▸ SHORT PROBLEM:
Reproduce the records word for word, from the line containing "You are a computer-use agent. The image size is (1080, 498)." through the line containing "Looking at the screenshot, I should click(x=646, y=243).", including both of those lines.

(Records of interface elements)
%%

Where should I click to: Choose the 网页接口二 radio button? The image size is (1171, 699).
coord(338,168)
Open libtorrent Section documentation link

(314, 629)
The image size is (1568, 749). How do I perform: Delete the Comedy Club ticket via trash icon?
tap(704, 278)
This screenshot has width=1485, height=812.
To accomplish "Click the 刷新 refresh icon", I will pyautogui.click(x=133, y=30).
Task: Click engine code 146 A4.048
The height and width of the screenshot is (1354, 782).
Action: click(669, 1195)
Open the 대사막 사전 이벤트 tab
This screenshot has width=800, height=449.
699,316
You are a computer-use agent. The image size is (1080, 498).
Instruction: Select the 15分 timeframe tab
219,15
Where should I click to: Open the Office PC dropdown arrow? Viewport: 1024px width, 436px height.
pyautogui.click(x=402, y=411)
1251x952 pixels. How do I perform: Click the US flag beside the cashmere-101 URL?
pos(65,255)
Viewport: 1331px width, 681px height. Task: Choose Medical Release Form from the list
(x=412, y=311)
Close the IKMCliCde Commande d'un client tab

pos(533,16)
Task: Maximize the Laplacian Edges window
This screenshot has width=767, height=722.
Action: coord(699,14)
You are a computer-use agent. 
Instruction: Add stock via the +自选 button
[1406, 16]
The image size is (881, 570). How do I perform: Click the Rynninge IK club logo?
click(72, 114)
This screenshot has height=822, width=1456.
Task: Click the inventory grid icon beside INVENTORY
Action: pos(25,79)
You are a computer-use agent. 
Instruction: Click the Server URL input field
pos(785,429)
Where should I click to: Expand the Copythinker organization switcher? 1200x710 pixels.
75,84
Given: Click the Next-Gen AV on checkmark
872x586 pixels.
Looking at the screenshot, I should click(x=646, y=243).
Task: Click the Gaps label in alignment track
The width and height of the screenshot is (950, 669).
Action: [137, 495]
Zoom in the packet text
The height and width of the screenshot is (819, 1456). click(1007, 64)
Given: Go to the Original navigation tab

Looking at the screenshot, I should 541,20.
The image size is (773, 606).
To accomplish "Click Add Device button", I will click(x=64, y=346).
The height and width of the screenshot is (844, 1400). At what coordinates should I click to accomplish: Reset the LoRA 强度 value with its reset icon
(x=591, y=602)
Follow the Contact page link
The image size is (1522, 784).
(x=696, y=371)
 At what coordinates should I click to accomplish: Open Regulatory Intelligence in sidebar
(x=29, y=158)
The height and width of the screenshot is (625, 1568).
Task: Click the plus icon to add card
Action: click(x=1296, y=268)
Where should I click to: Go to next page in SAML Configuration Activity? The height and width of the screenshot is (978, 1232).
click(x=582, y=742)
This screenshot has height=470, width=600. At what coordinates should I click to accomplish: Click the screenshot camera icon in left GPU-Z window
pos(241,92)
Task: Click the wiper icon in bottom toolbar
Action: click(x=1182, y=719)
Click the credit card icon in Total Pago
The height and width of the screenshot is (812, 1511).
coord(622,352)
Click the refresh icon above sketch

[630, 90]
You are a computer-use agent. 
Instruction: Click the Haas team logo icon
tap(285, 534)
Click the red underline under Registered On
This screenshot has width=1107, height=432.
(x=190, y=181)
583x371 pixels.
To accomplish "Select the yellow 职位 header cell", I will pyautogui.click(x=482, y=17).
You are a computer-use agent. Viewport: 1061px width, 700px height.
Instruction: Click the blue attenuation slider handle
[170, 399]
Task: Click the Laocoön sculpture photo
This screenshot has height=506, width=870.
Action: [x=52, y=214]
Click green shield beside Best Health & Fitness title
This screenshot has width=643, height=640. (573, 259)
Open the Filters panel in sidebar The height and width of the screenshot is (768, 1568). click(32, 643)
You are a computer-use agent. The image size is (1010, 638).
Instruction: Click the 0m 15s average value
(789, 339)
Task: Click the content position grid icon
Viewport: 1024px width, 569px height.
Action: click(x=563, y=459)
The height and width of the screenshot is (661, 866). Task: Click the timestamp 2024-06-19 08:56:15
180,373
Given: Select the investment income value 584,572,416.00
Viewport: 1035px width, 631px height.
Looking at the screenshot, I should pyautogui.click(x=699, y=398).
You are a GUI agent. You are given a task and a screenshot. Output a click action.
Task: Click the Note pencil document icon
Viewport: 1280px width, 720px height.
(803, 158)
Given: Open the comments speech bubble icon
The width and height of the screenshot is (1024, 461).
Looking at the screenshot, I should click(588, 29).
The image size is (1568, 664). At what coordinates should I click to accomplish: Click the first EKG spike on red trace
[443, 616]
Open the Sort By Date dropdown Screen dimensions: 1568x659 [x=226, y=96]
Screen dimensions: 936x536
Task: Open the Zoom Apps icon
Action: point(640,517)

%%

▸ TASK SOLUTION:
You are a computer-use agent. The image size is (1080, 498).
Instruction: Select the 15分 timeframe tab
219,15
Where should I click to: Open the Office PC dropdown arrow? Viewport: 1024px width, 436px height.
pyautogui.click(x=402, y=411)
1251x952 pixels. How do I perform: Click the US flag beside the cashmere-101 URL?
pos(65,255)
Viewport: 1331px width, 681px height. Task: Choose Medical Release Form from the list
(x=412, y=311)
Close the IKMCliCde Commande d'un client tab

pos(533,16)
Task: Maximize the Laplacian Edges window
This screenshot has width=767, height=722.
Action: coord(699,14)
You are a computer-use agent. 
Instruction: Add stock via the +自选 button
[1406, 16]
The image size is (881, 570). How do I perform: Click the Rynninge IK club logo?
click(72, 114)
This screenshot has height=822, width=1456.
Task: Click the inventory grid icon beside INVENTORY
Action: pos(25,79)
You are a computer-use agent. 
Instruction: Click the Server URL input field
pos(785,429)
Where should I click to: Expand the Copythinker organization switcher? 1200x710 pixels.
75,84
Given: Click the Next-Gen AV on checkmark
872x586 pixels.
Looking at the screenshot, I should click(x=646, y=243).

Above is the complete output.